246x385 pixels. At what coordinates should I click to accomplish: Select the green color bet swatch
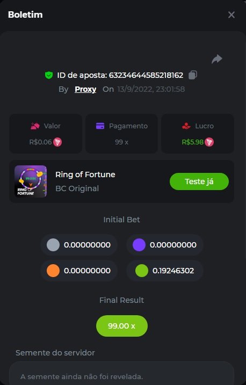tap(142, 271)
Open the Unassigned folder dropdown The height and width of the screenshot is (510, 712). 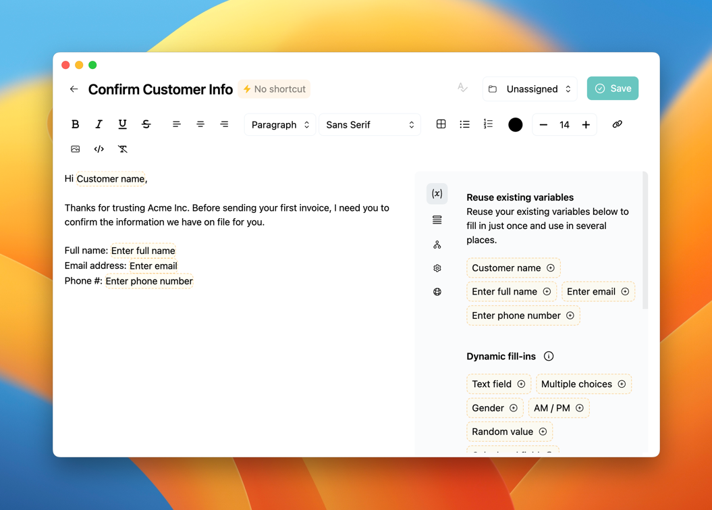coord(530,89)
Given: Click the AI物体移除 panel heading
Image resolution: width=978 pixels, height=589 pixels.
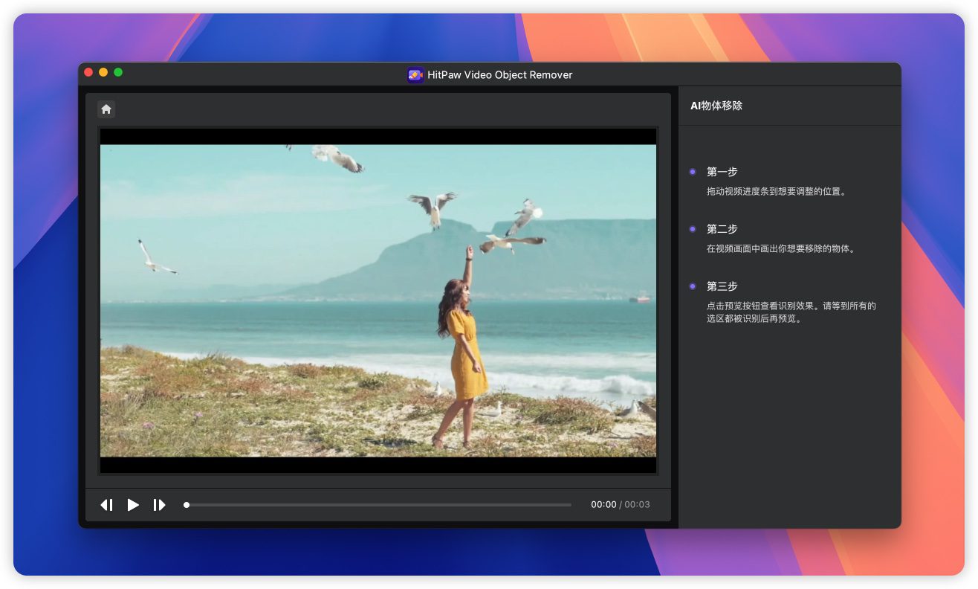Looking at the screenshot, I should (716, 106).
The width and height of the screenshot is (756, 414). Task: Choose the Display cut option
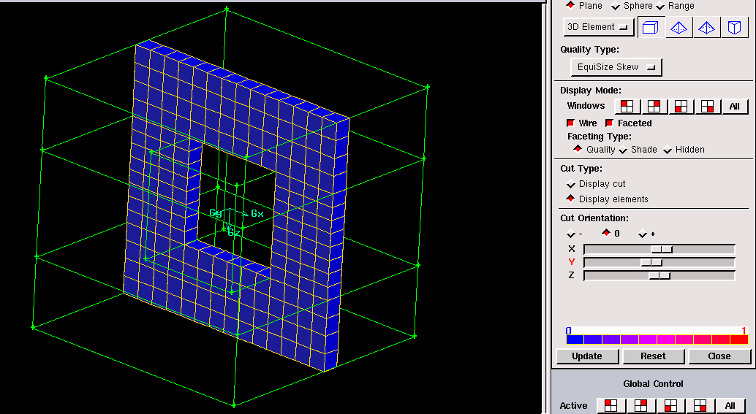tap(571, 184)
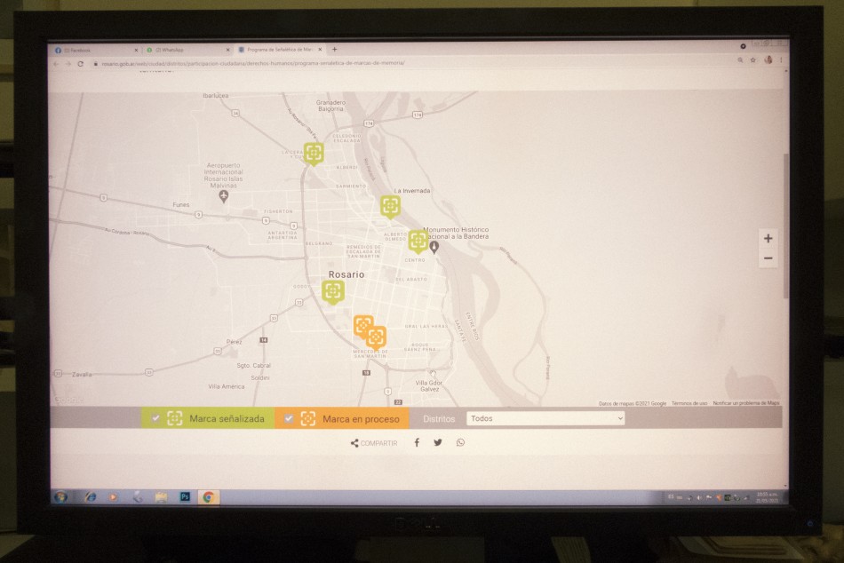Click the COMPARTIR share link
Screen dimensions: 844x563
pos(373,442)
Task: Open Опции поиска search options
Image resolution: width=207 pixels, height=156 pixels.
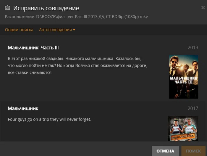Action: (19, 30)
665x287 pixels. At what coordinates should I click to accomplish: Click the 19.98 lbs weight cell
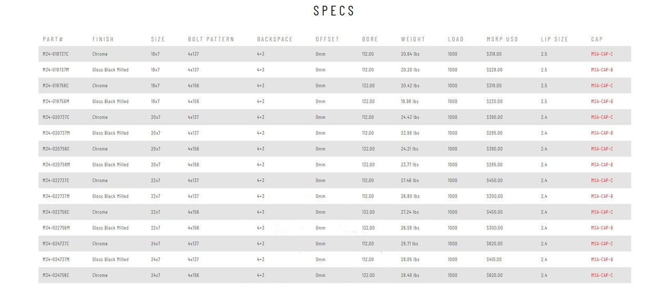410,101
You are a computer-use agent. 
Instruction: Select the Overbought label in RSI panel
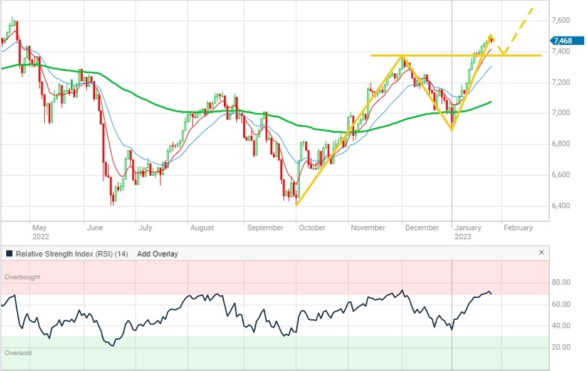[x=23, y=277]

* _What needs to be done_
Starting with the line that contains "Task: Open Опции поиска search options", repeat each line exactly until the listing ends, including the last one. Leave pictures out.

* _Result of this exercise_
Task: Open Опции поиска search options
Image resolution: width=207 pixels, height=156 pixels.
Action: (19, 30)
665x287 pixels. At what coordinates should I click to accomplish: Click the 19.98 lbs weight cell
410,101
You are a computer-use agent. 
Instruction: Select the Overbought label in RSI panel
[x=23, y=277]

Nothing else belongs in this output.